Too often, Adomatis said, appraisers don’t have a clear picture of any energy or green features in listings because the data is hidden in or excluded from the MLS.  

“The first two lines of the public comments [in the listing] should highlight energy and green features,” she said. “Don’t waste the space on things like two-car garages, which are listed in the checkbox section of the listing form. And don’t hide green features in the private comments. The public needs to know what they’re paying more for.” 

So how can agents, with homeowner input, enumerate green features? Besides filling out green fields in the MLS, Adomatis recommends using the Residential Green and Energy Efficient Addendum, a free downloadable form from the Appraisal institute in which you can detail “behind the walls” features. Make sure to attach that form to the MLS and sales contract and share it with the inspector, she added. 

Also critical, stressed Foley, chief sustainability officer for LAER Realty Partners, if the home has high-performance features, demand the lender or AVM bring in a qualified appraiser. “If you’re not demanding one, you’re doing your seller a huge disservice,” he said. “Sellers who’ve invested in these improvements want them counted.” 

Foley said he goes so far as to turn away appraisers who aren’t qualified.
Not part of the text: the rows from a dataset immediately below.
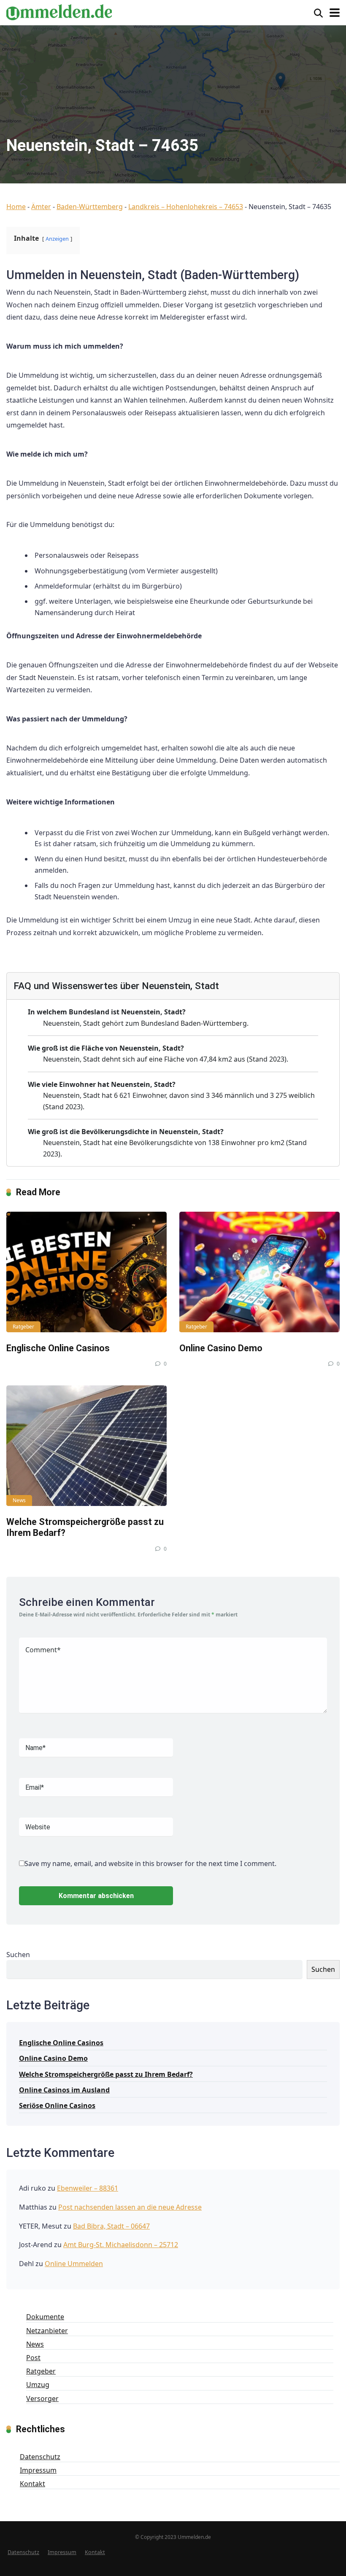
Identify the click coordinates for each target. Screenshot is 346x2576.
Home (16, 206)
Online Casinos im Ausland (64, 2090)
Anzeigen (57, 238)
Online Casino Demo (220, 1348)
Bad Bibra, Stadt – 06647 (111, 2226)
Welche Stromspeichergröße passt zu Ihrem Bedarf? (106, 2074)
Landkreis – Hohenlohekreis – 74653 (185, 206)
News (19, 1500)
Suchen (18, 1954)
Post (33, 2357)
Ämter (41, 206)
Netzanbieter (47, 2330)
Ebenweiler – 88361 (87, 2188)
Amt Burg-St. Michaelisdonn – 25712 (120, 2244)
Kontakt (32, 2483)
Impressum (38, 2470)
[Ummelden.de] (59, 11)
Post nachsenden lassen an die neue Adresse (130, 2207)
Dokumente (45, 2316)
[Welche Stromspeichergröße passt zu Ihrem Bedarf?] (86, 1445)
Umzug (37, 2384)
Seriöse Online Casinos (57, 2105)
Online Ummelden (74, 2263)
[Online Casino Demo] (259, 1272)
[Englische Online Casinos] (86, 1272)
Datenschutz (40, 2456)
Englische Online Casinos (58, 1348)
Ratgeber (23, 1326)
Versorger (42, 2398)
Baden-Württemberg (90, 206)
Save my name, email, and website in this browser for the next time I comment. (150, 1863)
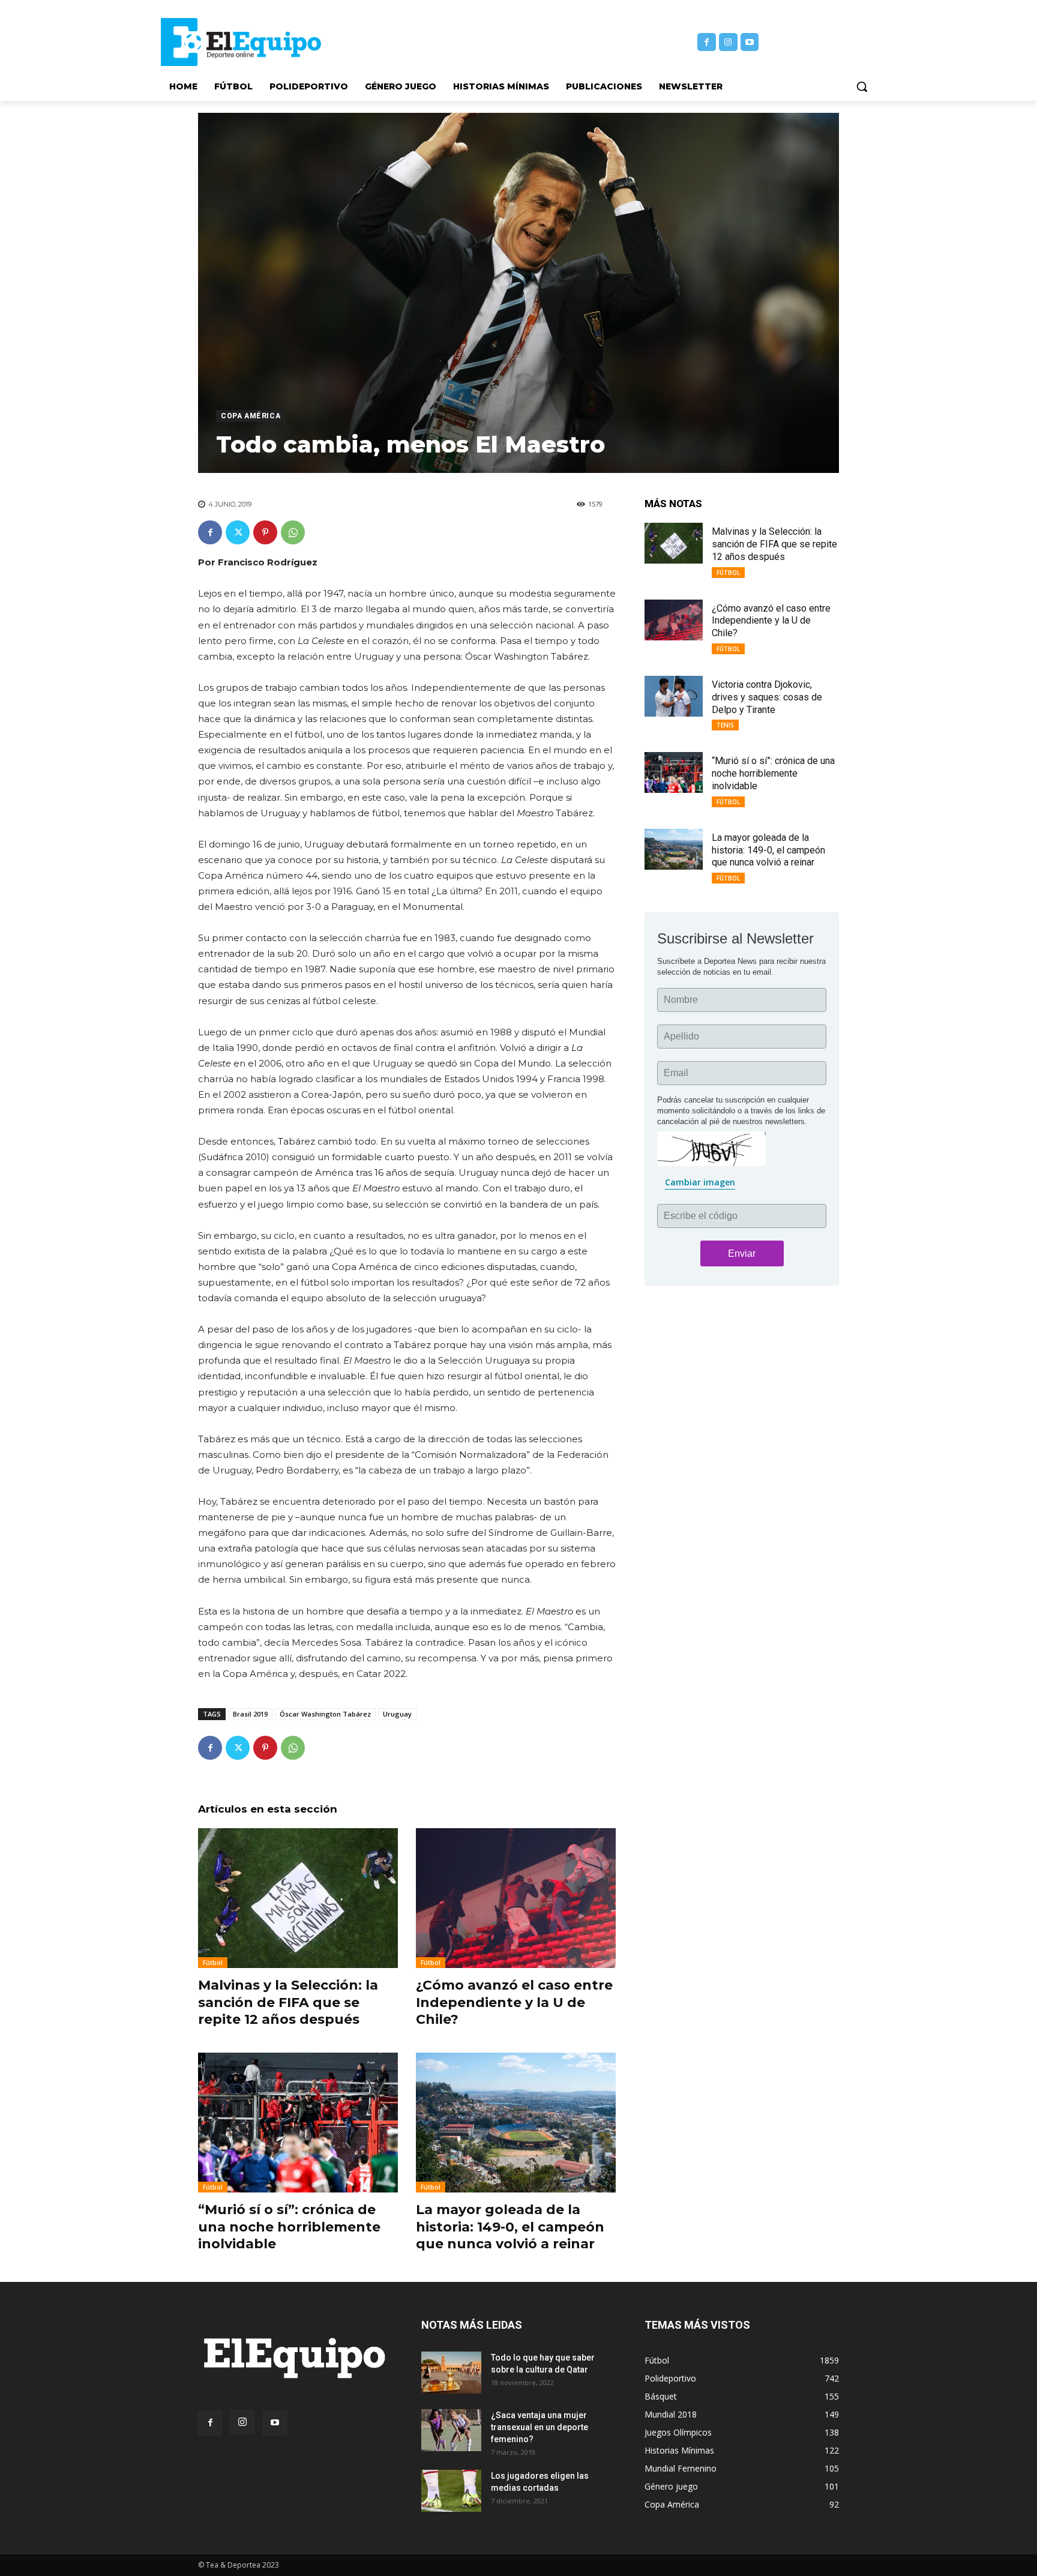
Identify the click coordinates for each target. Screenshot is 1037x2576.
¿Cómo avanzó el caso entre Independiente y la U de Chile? (514, 2002)
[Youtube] (750, 42)
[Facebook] (706, 42)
He also advises buyer’s agents to educate their buyers to ask for an appraiser who’s had training in evaluating high-performance home features. 

Meanwhile, the green appraisal business is getting a boost from the housing finance agencies, Sean Murphy, credit policy risk analytics manager at Freddie Mac told attendees. Fannie Mae and Freddie Mac are working together to redesign their appraisal form because the energy efficiency information “doesn’t stand out” currently. Furthermore, under the new form, “appraisers will have to do some homework, which will encourage them to be much more accurate in their valuation,” Murphy said. 

So when it comes time for Craig Foley to sell his 1890s Victorian, what documented story will he have to share with the appraiser? He’ll be able to show that he’s achieved $3,711 in energy savings per year.